Where an SRA-regulated firm is unable to renew its insurance, insurers must automatically provide an additional 90 days of cover
Insurers are bound to provide cover even where premiums aren’t paid, including run-off cover for ceased firms
Law firms are the exception
For law firms, the extra expense, and smaller pool of insures willing to offer cover that complies with the solicitors’ MTCs can be frustrating. However, the positive is the certainty that such cover provides.
This certainty is not automatically available, to the same extent, to any other profession.
Profession | Limit of Indemnity | Excess | Defence costs | Run off |
Solicitors (SRA) | £2 million for any one claim (£3 million for a Relevant Recognised Body) | Subject to individual policy wording. Insurer must pay claims if excess not settled by insured within 30 days | In addition to indemnity, not included in excess | 6 years; premium negotiated with policy, but insurer must provide cover even if not paid |
Accountants (ICAEW) | £1.5 million for any one claim and in total, or two and a half times the gross fee income, to a minimum of £100,000 (fees under £600,000) | Not specified, subject to individual wording | In addition to indemnity, not included in excess | 2 years; Assigned Risks Pool (ARP) available for those unable to source cover |
Accountants (ACCA) | Relative to turnover. £1 million, or 25 times the largest fee raised by the firm during the relevant accounting year (where relevant total income is above £700,000) for each and every claim | Lesser of £20,000 per principal, or 2% of the limit of indemnity for each and every claim | Not specified | 6 years |
Surveyors (RICS) | Relative to previous year’s turnover. £1 million (for turnover £200,001 and above) for each and every claim | For indemnity £500,000 and under, the greater of 2.5% of sum insured or £10,000; over £500,000, 2.5% of sum insured | Included in indemnity | 6 years; Assigned Risks Pool (ARP) available for those unable to source cover |
Architects (ARB) | £250,000 for each and every claim | Not specified, subject to individual policy wording | Not specified, subject to individual policy wording | 6-years (5 years in Scotland); firms advised to seek options for cover in the event of insolvency |
*The above table gives an illustration of the typical regulations in force for comparable firms across different professions. Exceptions apply. More extensive cover may be available.
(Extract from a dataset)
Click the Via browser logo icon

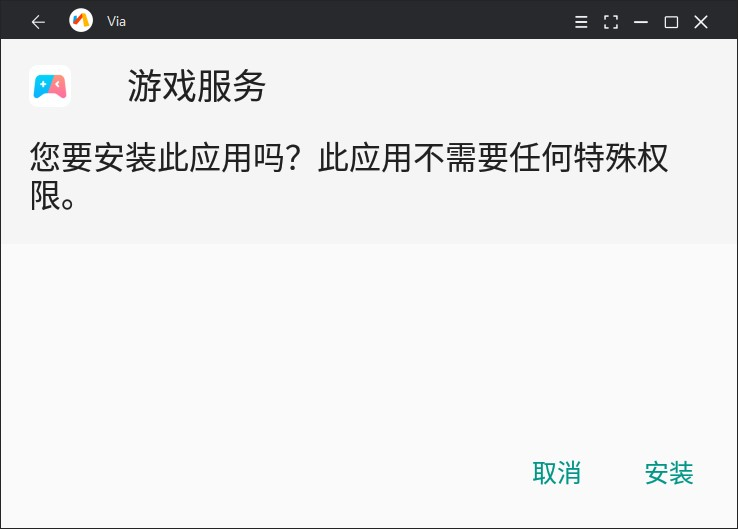click(80, 21)
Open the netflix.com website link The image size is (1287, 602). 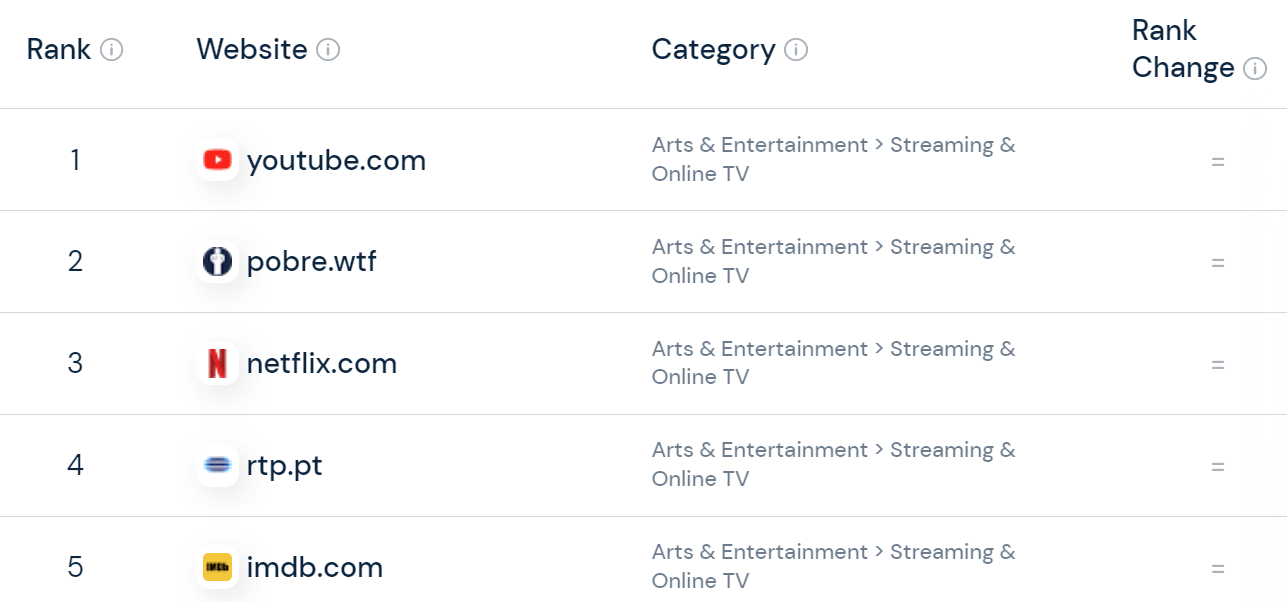pos(322,364)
For instance, solicitors’ MTCs carry a higher minimum limit of indemnity than any of those which apply to accountants, surveyors, or architects. Insurers are also obligated to pay any excess or run-off cover if an insured defaults on payment.
Unlike law firms, all other professions face cancellation for non-payment, and have no guarantee of run off cover should the business fail, potentially leaving partners and directors exposed to claims.
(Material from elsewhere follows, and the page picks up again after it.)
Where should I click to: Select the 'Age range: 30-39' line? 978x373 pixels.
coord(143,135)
Other professions also face much tighter definitions of their professional practice. In some cases, cover may be limited to only negligent acts or omissions, rather than full civil liability.
Broader policies are available
Despite the minimums stated above, it is important to note that some law firms can get even broader cover.
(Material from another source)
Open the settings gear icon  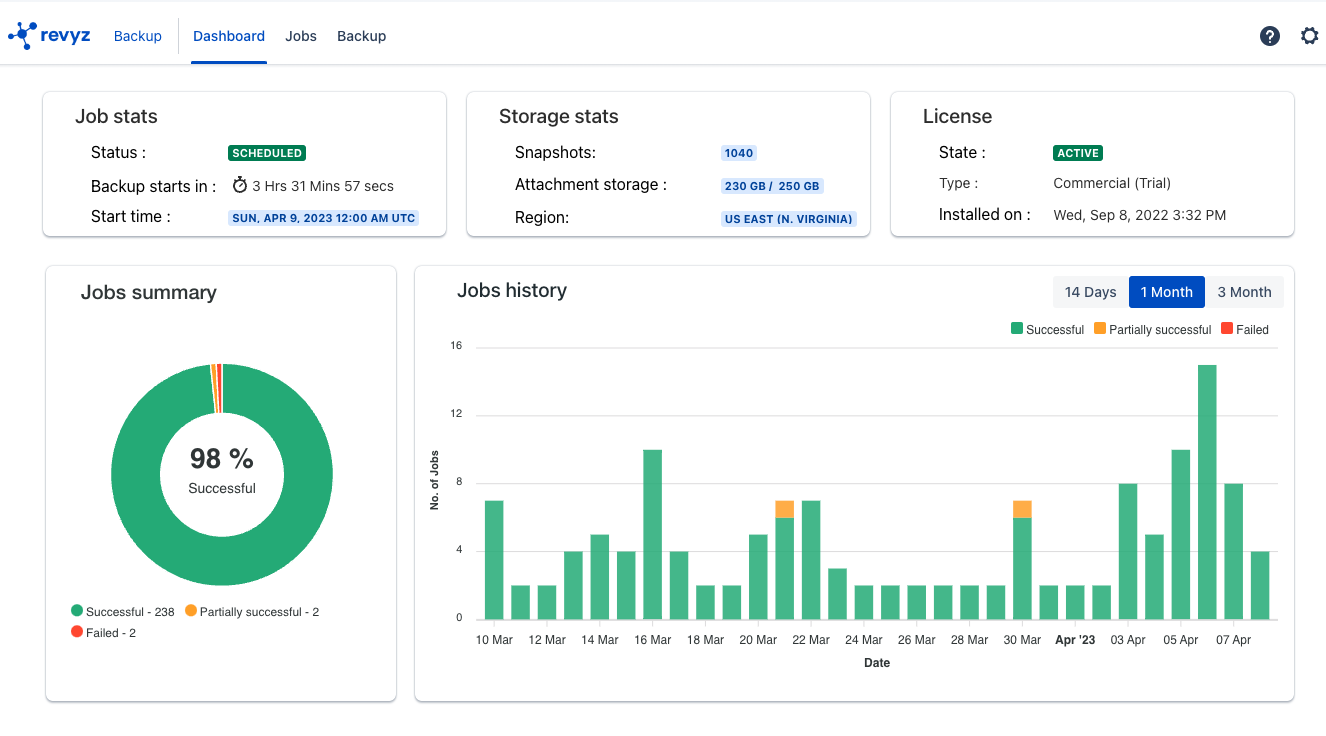pos(1309,35)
Lockton-negotiated policy wordings may include a definition of “professional business” encompassing any activities the insured firm wish it to, and extend that cover to any entity associated with the firm.
The same is true for firms across other professions. For such firms, it may be useful to consider the MTCs contingent upon solicitors’ PII when seeking cover, particularly where a firm’s needs exceed the stipulations set out by their relevant regulatory body.